> Task prompt: Can you return all of the records below line for line, without changing a word and leaving out the pictures?

> Exercise inputs:

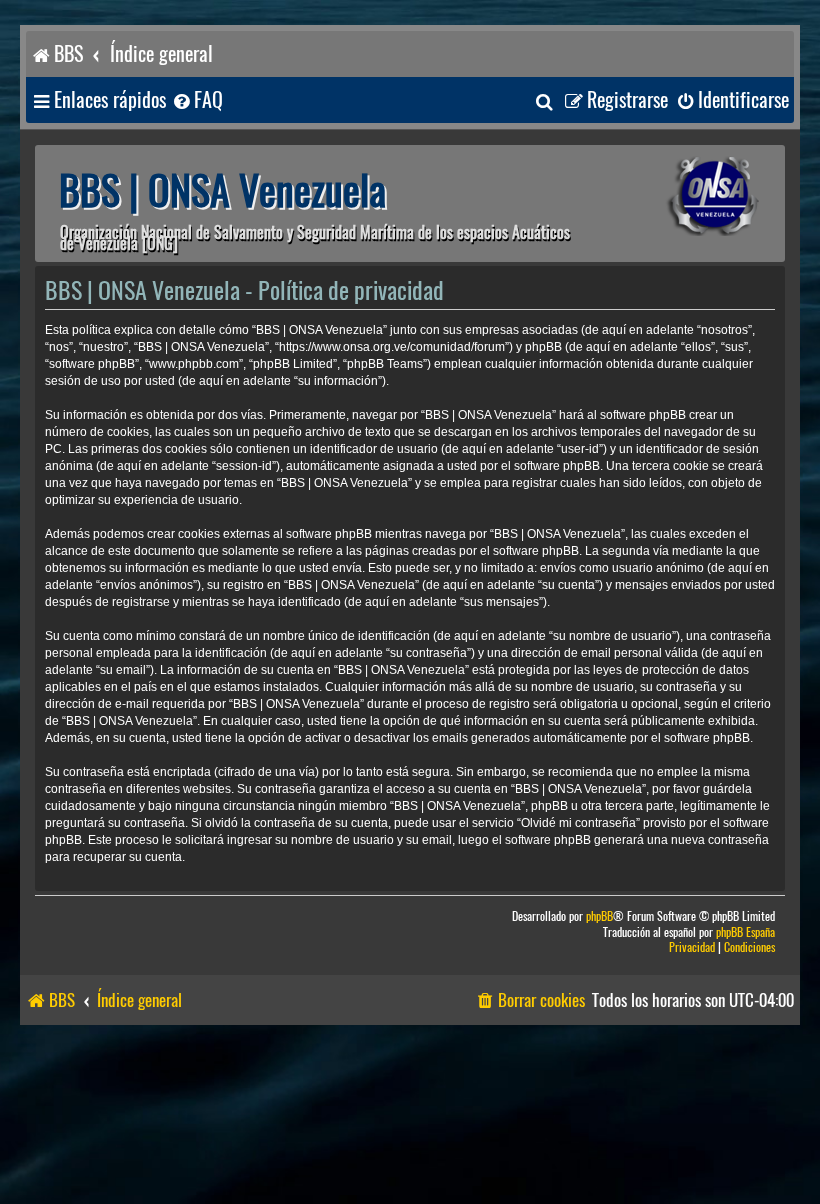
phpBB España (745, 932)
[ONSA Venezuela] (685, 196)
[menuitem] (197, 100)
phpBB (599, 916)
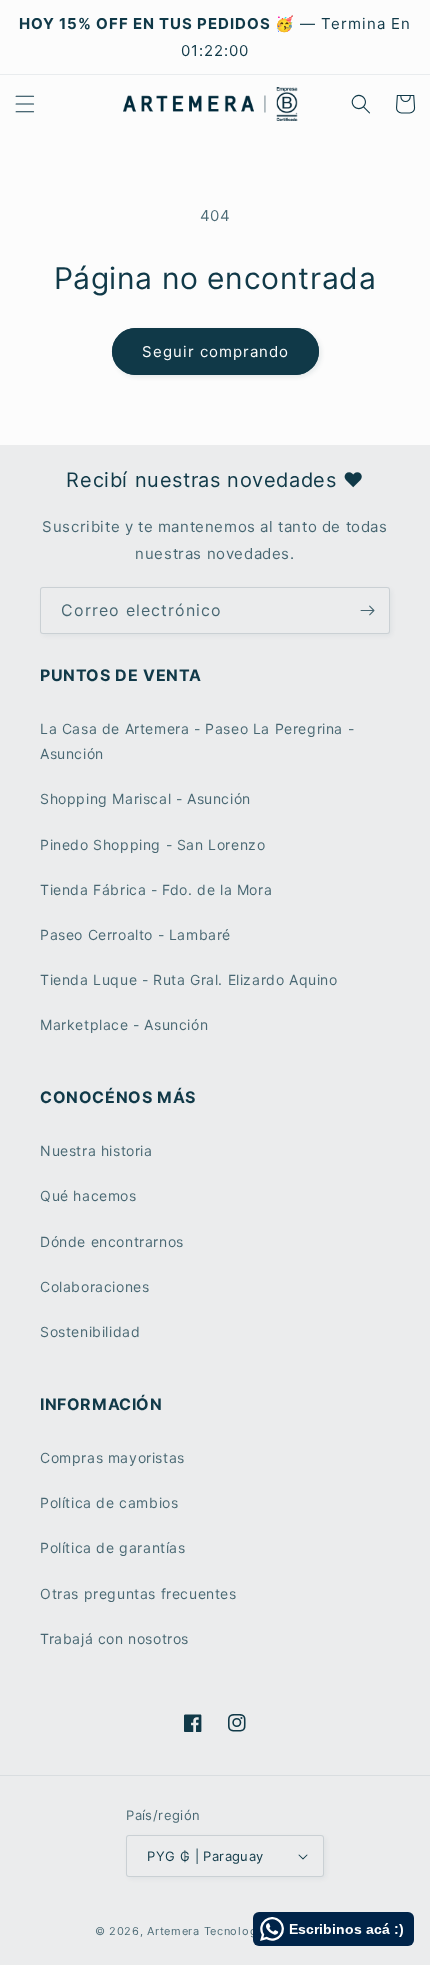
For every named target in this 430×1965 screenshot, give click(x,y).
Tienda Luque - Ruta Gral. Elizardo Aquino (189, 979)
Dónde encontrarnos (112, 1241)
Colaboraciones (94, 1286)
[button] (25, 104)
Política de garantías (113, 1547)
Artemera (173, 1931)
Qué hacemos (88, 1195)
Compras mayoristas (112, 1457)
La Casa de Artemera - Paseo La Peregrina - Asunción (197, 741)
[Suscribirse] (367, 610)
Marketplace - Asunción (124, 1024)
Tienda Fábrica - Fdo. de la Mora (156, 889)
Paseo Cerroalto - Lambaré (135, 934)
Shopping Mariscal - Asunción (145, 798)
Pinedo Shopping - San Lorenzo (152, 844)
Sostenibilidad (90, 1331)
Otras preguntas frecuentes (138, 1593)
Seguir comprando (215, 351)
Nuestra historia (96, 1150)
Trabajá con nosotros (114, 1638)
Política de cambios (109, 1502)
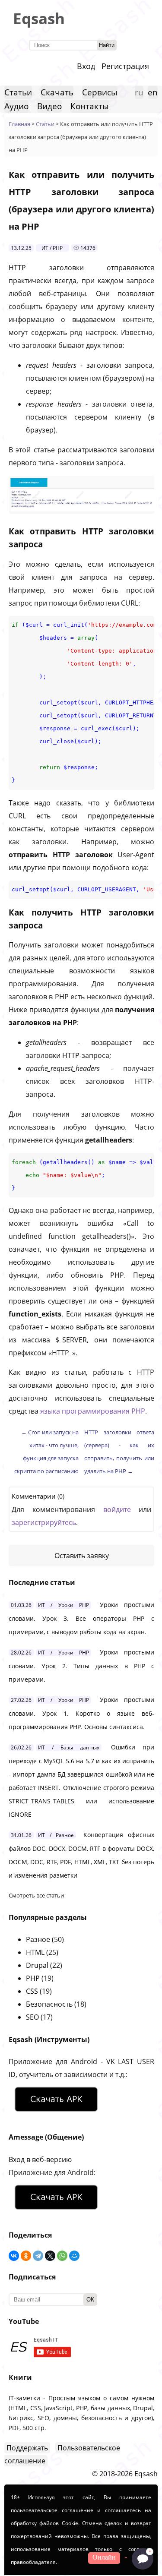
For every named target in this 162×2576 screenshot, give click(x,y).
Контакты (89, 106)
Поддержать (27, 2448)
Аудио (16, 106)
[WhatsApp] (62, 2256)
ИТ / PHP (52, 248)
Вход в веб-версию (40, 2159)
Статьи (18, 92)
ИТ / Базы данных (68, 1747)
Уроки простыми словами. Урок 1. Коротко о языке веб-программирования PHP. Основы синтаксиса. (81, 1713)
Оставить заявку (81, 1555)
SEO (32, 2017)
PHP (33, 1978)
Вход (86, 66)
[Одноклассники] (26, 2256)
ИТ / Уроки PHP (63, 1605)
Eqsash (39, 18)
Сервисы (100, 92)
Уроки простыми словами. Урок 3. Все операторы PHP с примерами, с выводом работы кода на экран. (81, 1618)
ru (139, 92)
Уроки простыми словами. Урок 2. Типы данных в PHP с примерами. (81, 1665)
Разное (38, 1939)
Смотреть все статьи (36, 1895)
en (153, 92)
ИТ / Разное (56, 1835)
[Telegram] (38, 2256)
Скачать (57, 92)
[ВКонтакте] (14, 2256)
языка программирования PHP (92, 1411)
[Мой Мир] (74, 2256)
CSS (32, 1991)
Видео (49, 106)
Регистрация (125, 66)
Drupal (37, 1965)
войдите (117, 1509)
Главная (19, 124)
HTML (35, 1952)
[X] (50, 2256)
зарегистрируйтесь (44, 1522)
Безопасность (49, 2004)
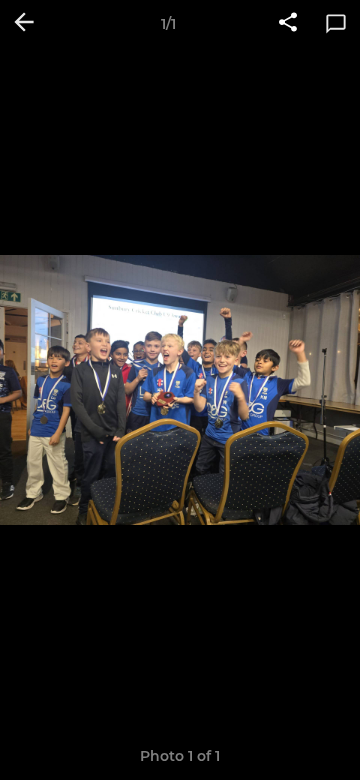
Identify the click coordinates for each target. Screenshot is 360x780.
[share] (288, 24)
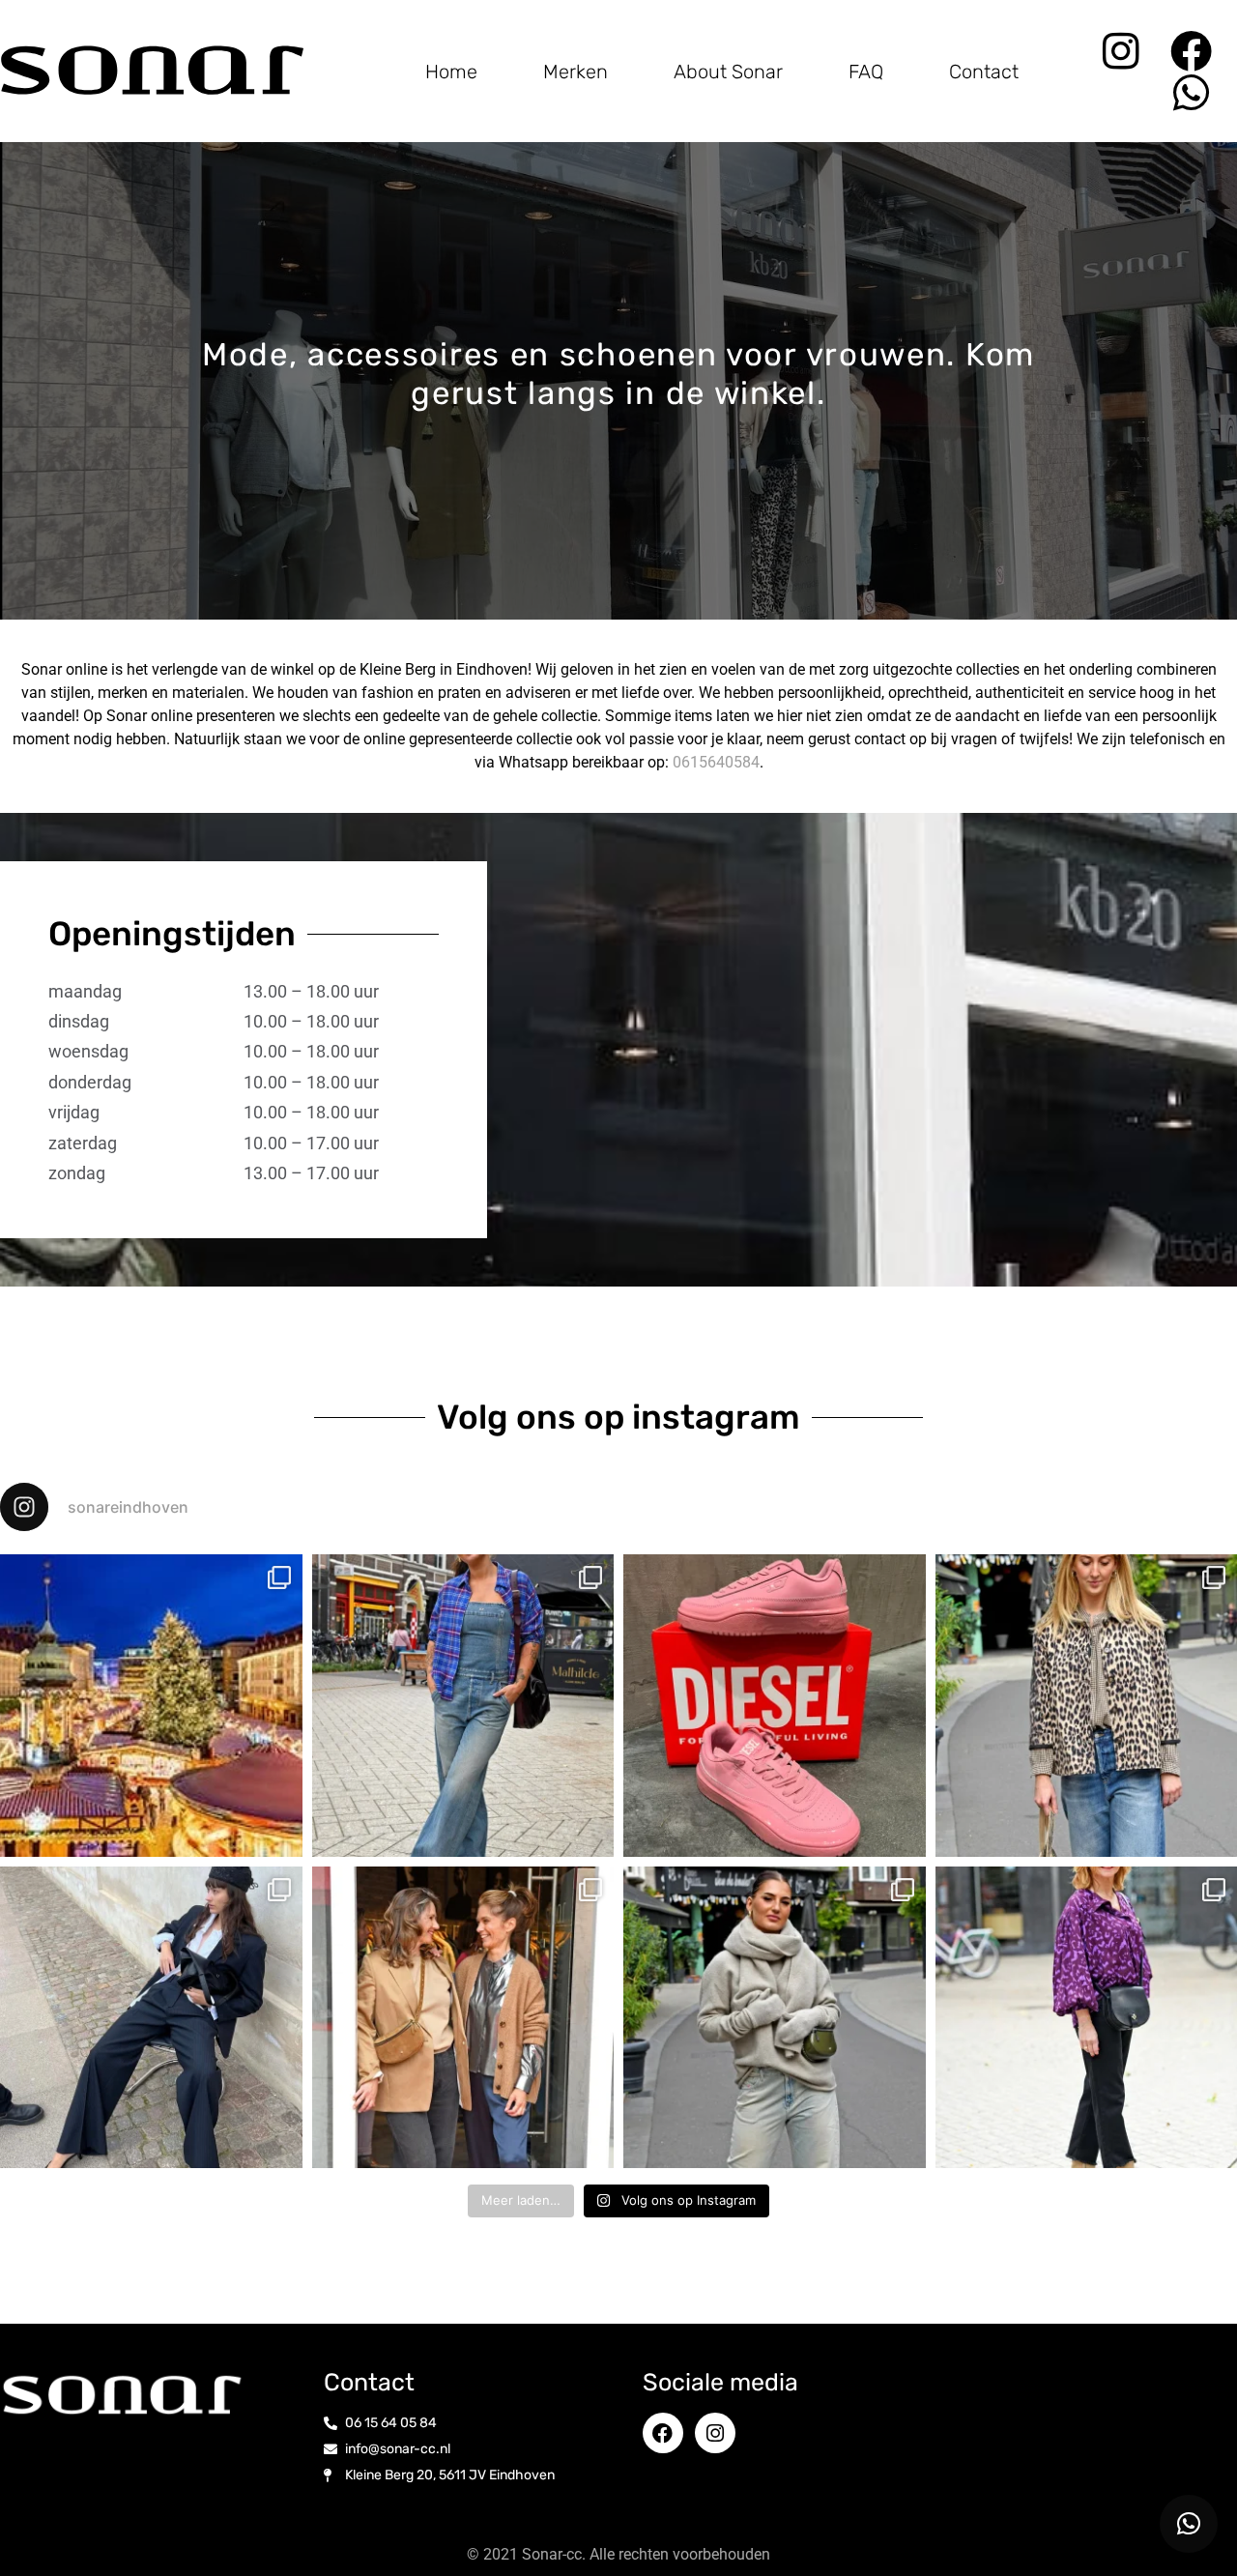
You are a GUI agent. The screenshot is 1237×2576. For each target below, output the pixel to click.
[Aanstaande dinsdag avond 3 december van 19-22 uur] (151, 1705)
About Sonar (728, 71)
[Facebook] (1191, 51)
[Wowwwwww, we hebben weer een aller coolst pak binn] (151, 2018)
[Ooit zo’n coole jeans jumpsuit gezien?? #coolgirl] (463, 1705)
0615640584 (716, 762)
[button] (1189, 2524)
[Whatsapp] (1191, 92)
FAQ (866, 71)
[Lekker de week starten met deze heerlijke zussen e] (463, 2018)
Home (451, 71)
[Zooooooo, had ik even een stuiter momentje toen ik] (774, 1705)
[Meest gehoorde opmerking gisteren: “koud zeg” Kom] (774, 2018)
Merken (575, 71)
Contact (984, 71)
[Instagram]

> Result:
phpBB España (745, 932)
[ONSA Venezuela] (685, 196)
[menuitem] (197, 100)
phpBB (599, 916)
For every named target in this 430×1965 screenshot, give click(x,y).
Tienda Luque - Ruta Gral. Elizardo Aquino (189, 979)
Dónde encontrarnos (112, 1241)
Colaboraciones (94, 1286)
[button] (25, 104)
Política de garantías (113, 1547)
Artemera (173, 1931)
Qué hacemos (88, 1195)
Compras mayoristas (112, 1457)
La Casa de Artemera - Paseo La Peregrina - Asunción (197, 741)
[Suscribirse] (367, 610)
Marketplace - Asunción (124, 1024)
Tienda Fábrica - Fdo. de la Mora (156, 889)
Paseo Cerroalto - Lambaré (135, 934)
Shopping Mariscal - Asunción (145, 798)
Pinedo Shopping - San Lorenzo (152, 844)
Sostenibilidad (90, 1331)
Otras preguntas frecuentes (138, 1593)
Seguir comprando (215, 351)
Nuestra historia (96, 1150)
Trabajá con nosotros (114, 1638)
Política de cambios (109, 1502)
For every named target in this 162×2576 screenshot, give click(x,y).
Контакты (89, 106)
Поддержать (27, 2448)
Аудио (16, 106)
[WhatsApp] (62, 2256)
ИТ / PHP (52, 248)
Вход в веб-версию (40, 2159)
Статьи (18, 92)
ИТ / Базы данных (68, 1747)
Уроки простыми словами. Урок 1. Коротко о языке веб-программирования PHP. Основы синтаксиса. (81, 1713)
Оставить заявку (81, 1555)
SEO (32, 2017)
PHP (33, 1978)
Вход (86, 66)
[Одноклассники] (26, 2256)
ИТ / Уроки PHP (63, 1605)
Eqsash (39, 18)
Сервисы (100, 92)
Уроки простыми словами. Урок 3. Все операторы PHP с примерами, с выводом работы кода на экран. (81, 1618)
ru (139, 92)
Уроки простыми словами. Урок 2. Типы данных в PHP с примерами. (81, 1665)
Разное (38, 1939)
Смотреть все статьи (36, 1895)
en (153, 92)
ИТ / Разное (56, 1835)
[Telegram] (38, 2256)
Скачать (57, 92)
[ВКонтакте] (14, 2256)
языка программирования PHP (92, 1411)
[Мой Мир] (74, 2256)
CSS (32, 1991)
Видео (49, 106)
Регистрация (125, 66)
Drupal (37, 1965)
войдите (117, 1509)
Главная (19, 124)
HTML (35, 1952)
[X] (50, 2256)
зарегистрируйтесь (44, 1522)
Безопасность (49, 2004)
Identify the click coordinates for each target. Screenshot is 360x780.
[share] (288, 24)
You are a GUI agent. The screenshot is 1237×2576. For each target below, output the pixel to click.
[Aanstaande dinsdag avond 3 december van 19-22 uur] (151, 1705)
About Sonar (728, 71)
[Facebook] (1191, 51)
[Wowwwwww, we hebben weer een aller coolst pak binn] (151, 2018)
[Ooit zo’n coole jeans jumpsuit gezien?? #coolgirl] (463, 1705)
0615640584 (716, 762)
[button] (1189, 2524)
[Whatsapp] (1191, 92)
FAQ (866, 71)
[Lekker de week starten met deze heerlijke zussen e] (463, 2018)
Home (451, 71)
[Zooooooo, had ik even een stuiter momentje toen ik] (774, 1705)
[Meest gehoorde opmerking gisteren: “koud zeg” Kom] (774, 2018)
Merken (575, 71)
Contact (984, 71)
[Instagram]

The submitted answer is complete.